MEMORANDUM OPINION AND ORDER


Before the court is Plaintiffs' Motion for Class Certification and Final Approval of Settlement Agreement and for an Award of Attorney's Fees and Expenses, filed June 2, 2003. Having considered the parties' written submissions, the arguments of counsel at the hearing, and the applicable law, the court hereby overrules Dorothy Mack's objections to the proposed settlement agreement, attorney fees, cy pres award, and settlement class certification; overrules Michael Matthews's objections to the proposed settlement agreement; and grants Plaintiffs' Motion for Class Certification and Final Approval of Settlement Agreement and for an Award of Attorney's Fees and Expenses.

In addition to Plaintiffs' Motion for Class Certification and Final Approval of Settlement and for Attorneys' Fees and Expenses, the court also has before it the following written submissions: (1) Dorothy Mack's Memorandum in Objection to Proposed Settlement Agreement, Attorney Fees, Cy Pres Award and Settlement Class Certification, filed September 19, 2003; (2) Plaintiffs' Motion for an Award of Attorney's Fees and Expenses, filed October 8, 2003; (3) Declaration of Gary Peller in Support of Plaintiffs' Motions for Class Certification and Final Approval of Settlement and for an Award of Attorney's Fees and Expenses, filed October 8, 2003; (4) Appendix of Materials Submitted by Plaintiffs in Support of Motion for Final Approval, filed October 8, 2003; (5) Declaration of Jeremy T. Rosenblum, filed October 8, 2003; (6) Declaration of Lonna Schulz, filed October 8, 2003; (7) Declaration of Mike Briskey, filed October 8, 2003; (8) Declaration of Russell Jackson Drake, filed October 8, 2003; (9) Declaration of Michael Matthews in Objection to Proposed Settlement Agreement, filed October 9, 2003; (10) Defendants' Supplemental Brief in Support of Final Approval of Settlement, filed October 14, 2003; (11) Objector Dorothy Mack's Supplemental Memorandum in Response to Plaintiffs' Brief in Support of Settlement, filed October 14, 2003; (13) Plaintiffs' Brief in Support of Motion for Class Certification and Final Approval of Settlement, filed October 15, 2003; and (14) Plaintiffs' Supplemental Memorandum of Law in Support of Motion for an Award of Attorney's Fees and Expenses, filed October 28, 2003. The court is also in receipt of letters from Mr. Devon J. Munro, counsel for objector Dorothy Mack, dated October 17, 2003, and from Mr. Gary Peller, co-Lead Class Counsel for Plaintiffs, dated October 24, 2003.

I. Background

This is a putative class action lawsuit brought on behalf of a nationwide class of borrowers who applied for and obtained "payday loans" at various check cashing stores owned by Defendant ACE Cash Express, Inc. ("ACE") between January 1, 2000 and December 31, 2002 (the "Class Period"). Lead Plaintiffs Beverly Purdie ("Purdie"), Rufus Patricia Brown, and Gina Johnson (collectively "Plaintiffs") contend that during the Class Period, ACE along with Defendant Goleta National Bank ("Goleta") exploited economically venerable, low-income consumers, such as Plaintiffs, by charging and collecting exorbitant interest rates on their payday loans in violation of various federal and state laws.

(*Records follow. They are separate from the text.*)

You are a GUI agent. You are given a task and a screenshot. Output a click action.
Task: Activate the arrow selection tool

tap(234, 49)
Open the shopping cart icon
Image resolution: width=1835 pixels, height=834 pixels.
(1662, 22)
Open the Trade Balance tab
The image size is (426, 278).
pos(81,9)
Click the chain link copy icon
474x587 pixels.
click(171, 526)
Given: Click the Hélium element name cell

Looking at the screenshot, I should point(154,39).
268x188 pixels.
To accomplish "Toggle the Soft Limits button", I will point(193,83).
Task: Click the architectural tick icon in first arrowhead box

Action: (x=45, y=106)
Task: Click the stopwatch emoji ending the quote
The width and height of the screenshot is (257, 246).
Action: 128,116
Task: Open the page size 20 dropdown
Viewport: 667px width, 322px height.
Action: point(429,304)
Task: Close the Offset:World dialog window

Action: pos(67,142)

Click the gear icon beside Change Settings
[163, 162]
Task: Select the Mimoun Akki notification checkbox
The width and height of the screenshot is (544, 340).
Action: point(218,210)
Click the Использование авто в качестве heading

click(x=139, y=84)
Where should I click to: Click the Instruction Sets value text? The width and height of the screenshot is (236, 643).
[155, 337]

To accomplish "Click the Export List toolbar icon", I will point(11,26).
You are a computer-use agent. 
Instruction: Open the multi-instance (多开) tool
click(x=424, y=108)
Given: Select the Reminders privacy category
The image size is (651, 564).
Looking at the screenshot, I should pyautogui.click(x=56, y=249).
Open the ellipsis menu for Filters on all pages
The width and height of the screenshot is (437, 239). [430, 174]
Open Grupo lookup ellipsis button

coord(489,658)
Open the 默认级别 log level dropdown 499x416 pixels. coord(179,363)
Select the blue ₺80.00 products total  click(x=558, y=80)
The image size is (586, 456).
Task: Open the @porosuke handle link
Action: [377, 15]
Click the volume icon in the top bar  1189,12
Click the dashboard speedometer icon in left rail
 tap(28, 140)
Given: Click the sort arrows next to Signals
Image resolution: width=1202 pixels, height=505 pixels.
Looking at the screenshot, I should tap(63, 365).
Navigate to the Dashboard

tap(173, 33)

"Payday" loans are short-term consumer loans that are made for a term of up to two-weeks, or a typical consumer's pay period.

Plaintiff Purdie initially brought this lawsuit on September 6, 2001 against Defendant ACE and four of its officers as a class action, alleging violations of federal and state laws, including the Racketeer Influenced and Corrupt Organizations Act ("RICO"), 18 U.S.C. § 1962(a), (c) (d), the Truth in Lending Act ("TILA"), 15 U.S.C. § 1602 et seq., the Electronic Funds Transfer Act ("EFTA"), 15 U.S.C. § 1693 et seq., the Fair Debt Collection Practices Act ("FDCPA"), 15 U.S.C. § 1692, et seq., state statutes regulating small loans, the Texas Deceptive Trade Practices Act and other state consumer protection laws. On October 4, 2001, Purdie filed an amended complaint, adding Goleta as a Defendant. On December 11, 2001, Purdie filed her second amended complaint, asserting claims against ACE and Goleta for violations of RICO, and the anti-usury and small loan laws of Texas and other states. Purdie also asserted a common law claim of unjust enrichment. Thereafter, on January 18, 2002, Defendants filed a motion to dismiss the Second Amended Complaint. On October 29, 2002, the court granted Defendants' motion to dismiss, and dismissed Purdie's complaint with prejudice, because Purdie failed to sufficiently plead the existence of a RICO enterprise that was distinct from Defendants' predicate acts of the collection of unlawful debt. The court also dismissed Purdie's state law claims.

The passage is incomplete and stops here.